San Francisco Chronicle

Several popular parks closed because of blazes

- By Tom Stienstra

Wildfires in Sonoma County scorched a popular mountain biking park — Trione-Annadel State Park — and three other state parks and a county park in the area remained closed Wednesday, according to the California Department of Parks and Recreation and Sonoma County Parks and Recreation.

All trails, roads and access points at Trione-Annadel, Jack London, Sugarloaf Ridge and Robert Louis Stevenson were shut down by rangers Monday. At Spring Lake County Park, which adjoins Annadel, all campers were evacuated Monday and rangers have blocked public access.

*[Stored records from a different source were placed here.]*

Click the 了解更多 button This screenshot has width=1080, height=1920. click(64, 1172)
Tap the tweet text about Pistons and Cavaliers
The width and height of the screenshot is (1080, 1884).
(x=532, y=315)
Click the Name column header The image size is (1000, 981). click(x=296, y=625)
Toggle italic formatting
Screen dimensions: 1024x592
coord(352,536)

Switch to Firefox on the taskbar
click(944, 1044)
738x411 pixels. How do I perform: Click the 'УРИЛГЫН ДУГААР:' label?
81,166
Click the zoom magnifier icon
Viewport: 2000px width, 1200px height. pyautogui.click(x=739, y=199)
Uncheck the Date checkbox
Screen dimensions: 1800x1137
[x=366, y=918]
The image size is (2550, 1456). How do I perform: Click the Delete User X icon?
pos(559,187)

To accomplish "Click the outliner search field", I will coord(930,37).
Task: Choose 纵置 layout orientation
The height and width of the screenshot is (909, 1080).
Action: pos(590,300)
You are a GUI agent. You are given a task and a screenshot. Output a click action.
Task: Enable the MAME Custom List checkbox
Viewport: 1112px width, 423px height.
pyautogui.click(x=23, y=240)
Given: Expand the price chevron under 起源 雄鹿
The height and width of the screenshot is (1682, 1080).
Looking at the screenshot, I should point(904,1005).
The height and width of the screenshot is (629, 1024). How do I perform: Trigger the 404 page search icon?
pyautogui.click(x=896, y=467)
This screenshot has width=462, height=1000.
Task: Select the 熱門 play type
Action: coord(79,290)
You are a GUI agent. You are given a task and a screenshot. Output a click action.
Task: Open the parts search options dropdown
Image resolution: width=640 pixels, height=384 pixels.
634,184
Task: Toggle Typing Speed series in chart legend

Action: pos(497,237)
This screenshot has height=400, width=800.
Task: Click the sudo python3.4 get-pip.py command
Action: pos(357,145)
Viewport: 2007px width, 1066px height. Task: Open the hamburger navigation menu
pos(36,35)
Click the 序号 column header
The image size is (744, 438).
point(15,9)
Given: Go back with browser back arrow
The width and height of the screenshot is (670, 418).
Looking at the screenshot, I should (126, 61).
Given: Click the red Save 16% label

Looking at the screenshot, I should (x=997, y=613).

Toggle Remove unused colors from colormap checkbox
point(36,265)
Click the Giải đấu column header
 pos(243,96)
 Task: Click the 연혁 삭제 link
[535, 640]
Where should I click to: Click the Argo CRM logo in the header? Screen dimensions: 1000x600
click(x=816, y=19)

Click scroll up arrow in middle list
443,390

In addition, in Contra Costa County, Mount Diablo State Park remains under temporary closure as a precaution with the National Weather Service’s red flag warning for severe fire danger persisting into the week.

State Parks Director Lisa Mangat said through a spokeswoma­n that the agency is monitoring and assessing the situation throughout the region, often hour by hour.

In addition to the shutdown of Mount Diablo State Park, the East Bay Regional Park District posted a warning Tuesday for extreme fire danger for 23 parks and very high fire danger for an additional 40 parks. The district said it could also choose to shut down access at some parks, as it has in the past, until the fire alerts pass.

The largest areas burned in state parks have been been at Trione-Annadel State Park and Sugarloaf Ridge, where satellite cameras equipped by the California Department of Forestry and Fire Protection with fire detecting technology showed hillside acres burning.

Heavy smoke has made it difficult for state parks to assess the damage by helicopter or airplanes, said department spokesman Jorge Moreno. Officials are relying instead on Cal Fire’s satellite images and video.

In one image at Annadel, east of Santa Rosa, high winds created nearly horizontal flames as the fire stormed out of the park. No structures have burned at Annadel, Moreno said.

Most park visitors call Trione-Annadel simply “Annadel,” one of the region’s best parks for mountain biking amid its 5,000 acres. Like much of the area, the landscape consists of grassland foothills peppered with oak, and forested ravines, where dry, hot weather with winds had set off red flag warnings just prior to the start of the blazes. Cal Fire’s “Fire Detection Footprint” satellite imagery showed fires burning Wednesday along the eastern shore of Lake Ilsanjo, with severe pockets of burn above that.

At Sugarloaf Ridge, a 4,000acre park with trails for hiking, mountain biking and horseback riding, park rangers evacuated campers and all employees, Moreno said. The fire detection footprint showed vast areas of the canyon slopes along Adobe Canyon burned Wednesday morning, with pockets of fire inside the park and other fires approachin­g park boundaries. In Robert Louis Stevenson State Park along Highway 29 above Calistoga, the trail to Mount St. Helena was unscathed as of Wednesday morning; same for the trails that lead to the Palisades above the northern Sonoma Valley. However, two swaths of fire on the slopes that lead up Mount St. Helena, kept the park at risk, according to Cal Fire.

At Jack London State Park near Glen Ellen, a landmark for its historical value, the buildings have emerged safe and historic artifacts have been moved, Moreno said.